___ Entries provided

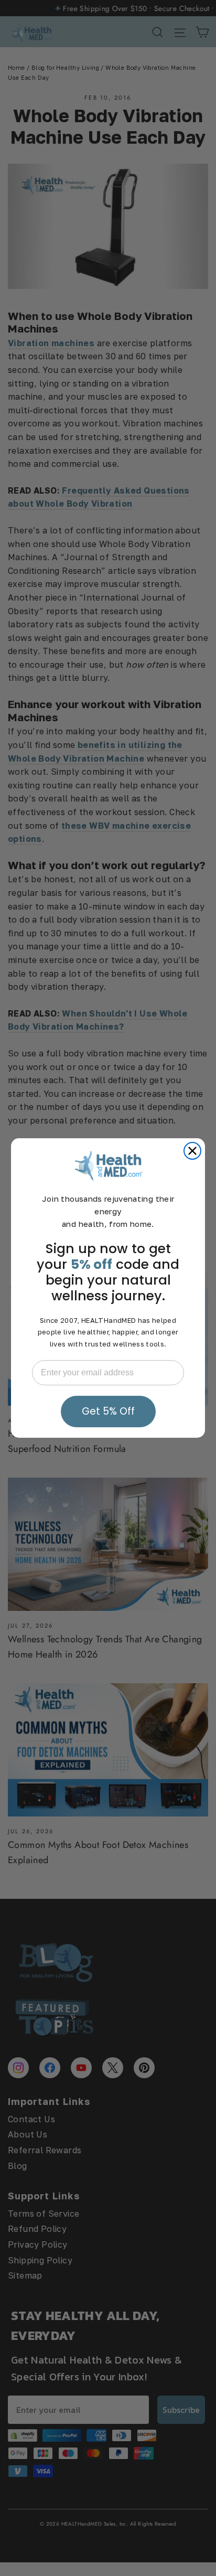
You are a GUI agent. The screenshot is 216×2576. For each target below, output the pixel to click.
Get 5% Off (108, 1411)
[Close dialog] (192, 1150)
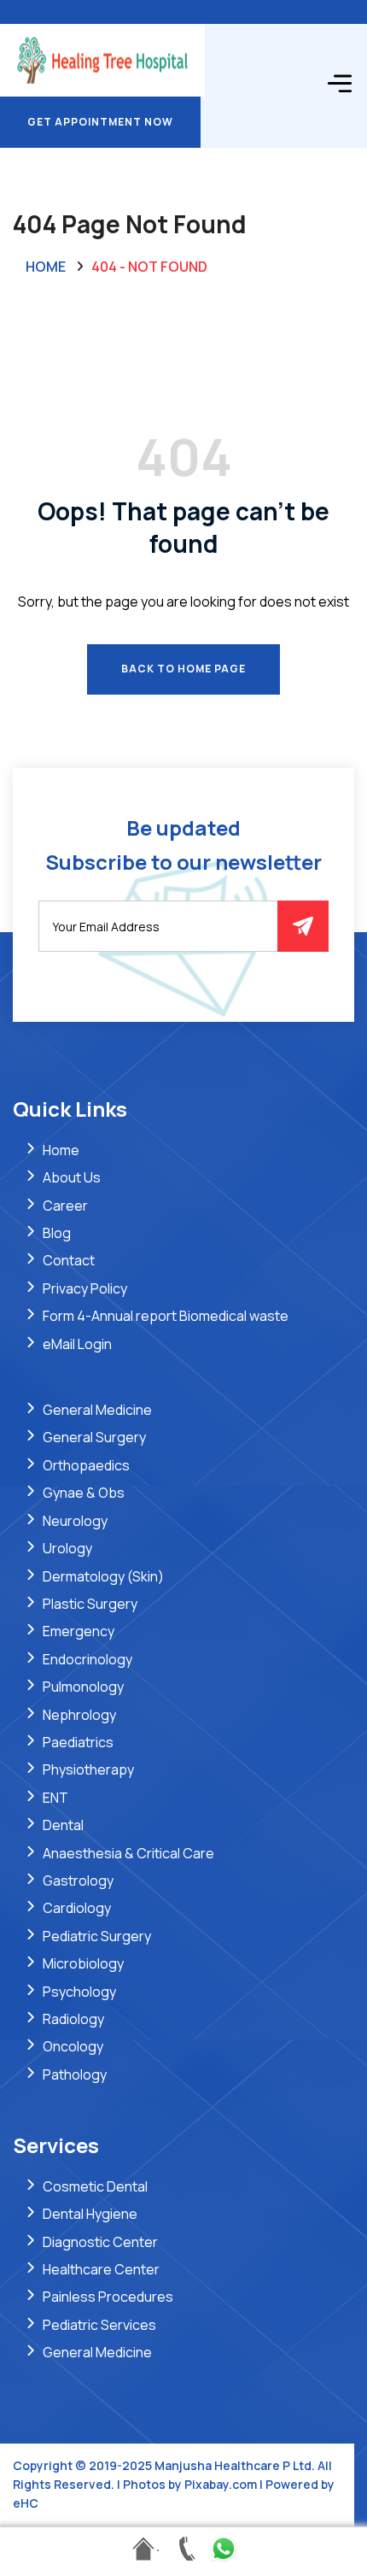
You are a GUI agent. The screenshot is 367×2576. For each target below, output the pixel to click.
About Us (72, 1177)
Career (65, 1205)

______

Everything but the pictures is needed: copy the data above exactly.

You are a GUI agent. The screenshot is 216×2576. For each target below, output the pixel to click.
Get 5% Off (108, 1411)
[Close dialog] (192, 1150)
You are a GUI agent. The screenshot is 367×2576. For each target below, output the pixel to click.
About Us (72, 1177)
Career (65, 1205)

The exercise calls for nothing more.